IBM opens Barrie, Ont. Leadership Data Centre

IBM Data Centre Opening

IBM Canada president John Lutz (right) with local, provincial, and federal officials at the opening of the Barrie, Ont. data centre

IBM officials got together with local, provincial, and federal politicians in Barrie, Ont. to open Big Blue’s new Leadership Data Centre there – the 17th IBM-run data centre in Canada, and the first in its series of Leadership Data Centres in Canada.

The facility offers 100,000 square feet of raised floor in four 25,000 modules. Currrently, only the first is active, giving IBM room to grow for the foreseeable future.

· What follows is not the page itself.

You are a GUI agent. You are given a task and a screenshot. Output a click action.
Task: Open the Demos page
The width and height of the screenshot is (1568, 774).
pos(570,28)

It’s a $90 miliion investment, on the heels of $75 million investment in Canadian data centres in 2011.

Barrie was chosen, IBM said, for a variety reasons – power supply, water supply, and its close-enough-but-not-too-close location to IBM’s other major Ontario data centre near its Markham, Ont. headquarters. “Barrie is 60 km as the crow flies from IBM’s existing data centres in Markham,” the company’s Fact Sheet notes – close enough for a very high-speed, low-latency network connection for redundancy purposes, but far enough that it’s unlikely to get zapped by the same natural disaster.

IBM Canada president John Lutz said “leadership” is used in the name for a purpose – to qualify as a leadership data centre in Big Blue’s parlance, a data centre has to “build on our decades of data centre management experience,” as well as including the latest and greatest in green and space management technologies.

“This site is integral to the evolution of our data centre strategy in Canada and around the world, Lutz said.

The company has two other North American leadership data centres – in North Carolina and Colorado – but Barrie is its first “from-scratch” Leadership Data Centre on the continent. The two American facilities are older locations that have been retrofitted to reach the Leadership category.

The company says the new facility uses 60 per cent less energy compared to previous-generation data centres of the same size, mostly because of advances in heat management. Cooling is always the biggest problem for any data centre of any scale, and the Barrie facility combats it by using a system that uses water chilled in outdoor pools to help cool down the hot air coming off the raised floors. By using this “free cooling” solution, IBM Canada estimates it will be able to run without mechanical chillers 220 days of the year, and get another 1110 days of running its chillers at less than full capacity. Only 45 days of the year, it says, will it have to crank all of its chillers on all the way to keep racks on the floor at the optimal temperature.

Lutz told ChannelBuzz.ca that while in the past, such a facility wouldn’t necessarily mean a lot to the company’s community of business partners, that is not the case today. With the race for solution providers to roll their own hosted solutions, and introduce SaaS and cloud offerings, Lutz said he would expect to count quite a few IBM business partners as tenants. The company is also heavily promoting its backup and recovery services from the data centre, and will be turning to the channel to market and resell those services, or to use them to backstop their own backup/recovery offerings. It’s all part of a fundamental change in how IBM and its partners work together, he suggested, particularly as the company seeks to raise its profile amongst managed service providers and other local solution providers.